Wednesday, March 10, 2010

UK Government's love of IT complexity

@tonyrcollins has been posting quotes on his blog from the BBC Radio4 File on Four programme about IT public sector projects in the UK, including the IT problems hurting farmers.
So where is that podcast? I'm sure I must have already downloaded it ...

    The programme opens with a comment by Edward Leigh, the retiring chairman of the House of Commons’ Public Accounts Committee.
    "We the taxpayer are paying enormous sums to people for these IT projects, to run them for us, and to waste money for us. So I think once a general election is over whoever wins I hope will take a scythe through all these precious IT systems."

    Here is Dr Phyllis Starkey MP, chair of the parliamentary select committee, talking about a failed system for the fire service.
    "There have clearly been massive mistakes about the way in which the project was first formulated and the way in which the contract was originally drawn up with the main contractor and they've led to huge delays and massive additional costs to government and to the various fire authorities."
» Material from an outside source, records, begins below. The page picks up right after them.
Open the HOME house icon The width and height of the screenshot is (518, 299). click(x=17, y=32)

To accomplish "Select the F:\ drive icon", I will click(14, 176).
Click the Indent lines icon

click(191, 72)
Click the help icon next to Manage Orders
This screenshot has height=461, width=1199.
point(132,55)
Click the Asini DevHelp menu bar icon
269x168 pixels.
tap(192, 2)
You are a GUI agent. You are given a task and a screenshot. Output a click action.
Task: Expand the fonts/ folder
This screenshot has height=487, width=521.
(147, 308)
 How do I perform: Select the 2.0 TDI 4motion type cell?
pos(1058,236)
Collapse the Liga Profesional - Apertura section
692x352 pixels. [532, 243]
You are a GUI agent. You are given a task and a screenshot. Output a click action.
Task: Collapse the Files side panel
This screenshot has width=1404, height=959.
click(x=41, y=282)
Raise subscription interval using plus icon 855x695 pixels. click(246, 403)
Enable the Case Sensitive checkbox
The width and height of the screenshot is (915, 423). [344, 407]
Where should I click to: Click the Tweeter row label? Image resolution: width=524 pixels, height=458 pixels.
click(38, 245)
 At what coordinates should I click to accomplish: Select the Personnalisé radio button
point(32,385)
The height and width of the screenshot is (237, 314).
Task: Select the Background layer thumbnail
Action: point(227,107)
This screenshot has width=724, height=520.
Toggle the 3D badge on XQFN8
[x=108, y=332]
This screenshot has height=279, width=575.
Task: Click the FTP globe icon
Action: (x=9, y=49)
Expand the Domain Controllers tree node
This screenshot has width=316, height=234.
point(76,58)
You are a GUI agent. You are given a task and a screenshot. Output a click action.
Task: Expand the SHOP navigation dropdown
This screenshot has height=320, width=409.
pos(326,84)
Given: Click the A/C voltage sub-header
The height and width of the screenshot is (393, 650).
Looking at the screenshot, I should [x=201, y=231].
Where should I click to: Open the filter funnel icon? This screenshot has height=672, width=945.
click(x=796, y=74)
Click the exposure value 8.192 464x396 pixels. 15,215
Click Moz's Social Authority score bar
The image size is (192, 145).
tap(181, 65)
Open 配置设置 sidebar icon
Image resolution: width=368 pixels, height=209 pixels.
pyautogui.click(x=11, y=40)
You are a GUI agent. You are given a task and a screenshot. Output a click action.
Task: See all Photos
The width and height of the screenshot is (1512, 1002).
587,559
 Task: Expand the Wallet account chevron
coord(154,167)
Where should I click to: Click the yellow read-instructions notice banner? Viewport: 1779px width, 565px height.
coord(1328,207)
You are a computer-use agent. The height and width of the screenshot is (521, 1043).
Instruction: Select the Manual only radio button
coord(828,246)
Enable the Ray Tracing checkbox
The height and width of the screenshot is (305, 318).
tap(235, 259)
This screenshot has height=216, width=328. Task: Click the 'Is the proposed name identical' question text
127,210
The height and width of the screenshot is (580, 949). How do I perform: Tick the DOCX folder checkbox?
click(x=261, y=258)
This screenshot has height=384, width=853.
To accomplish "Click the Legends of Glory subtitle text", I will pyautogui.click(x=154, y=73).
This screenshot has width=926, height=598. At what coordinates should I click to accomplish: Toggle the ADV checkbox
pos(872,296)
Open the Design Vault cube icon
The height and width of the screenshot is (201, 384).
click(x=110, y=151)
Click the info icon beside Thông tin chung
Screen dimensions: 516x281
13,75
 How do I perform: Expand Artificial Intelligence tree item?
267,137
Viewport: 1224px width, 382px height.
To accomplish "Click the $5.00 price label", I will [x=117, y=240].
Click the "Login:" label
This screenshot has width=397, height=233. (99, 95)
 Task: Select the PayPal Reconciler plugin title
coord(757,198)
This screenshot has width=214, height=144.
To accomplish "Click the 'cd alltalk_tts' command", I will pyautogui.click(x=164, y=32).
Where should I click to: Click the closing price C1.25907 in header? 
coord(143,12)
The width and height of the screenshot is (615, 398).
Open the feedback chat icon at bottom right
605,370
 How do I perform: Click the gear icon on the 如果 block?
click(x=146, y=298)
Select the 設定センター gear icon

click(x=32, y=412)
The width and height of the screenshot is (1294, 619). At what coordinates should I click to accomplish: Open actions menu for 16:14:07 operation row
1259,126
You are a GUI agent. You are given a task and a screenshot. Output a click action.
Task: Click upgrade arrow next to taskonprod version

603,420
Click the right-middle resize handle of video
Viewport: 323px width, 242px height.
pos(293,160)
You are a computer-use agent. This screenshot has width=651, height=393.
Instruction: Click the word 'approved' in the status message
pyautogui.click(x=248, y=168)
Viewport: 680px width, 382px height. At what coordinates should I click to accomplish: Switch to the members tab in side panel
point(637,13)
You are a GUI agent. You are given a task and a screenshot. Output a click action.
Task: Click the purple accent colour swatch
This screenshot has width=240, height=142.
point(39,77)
    Aha, I just got to the bit where Tony Collins himself appears on the programme. For those of you that don't know him, Tony is the executive editor at Computer Weekly and has been a public observer and critic of public sector IT in the UK for a long time. Very sound.

    I was particularly interested in Edward Leigh's suggestion that ministers are subject to the illusion that it is easy to add functionality.
    "They’re very short-termist. They want to create a quick impact …[and] are very naive about IT systems and the cost of IT staff, so they’re taken for a ride by very bright people who earn very large salaries in the private sector running these companies."
    “Ministers come they go and they add onto these things like a Christmas tree. You need one simple – piloted – [system] … you stick to it. Rough-justice politicians just keep changing their minds – constantly new ideas – and of course they are just playthings for the private sector."

    But will anything change after the election? Tony Collins sounds a note of caution: A few big IT suppliers may have Tories over a barrel. So more of the same then?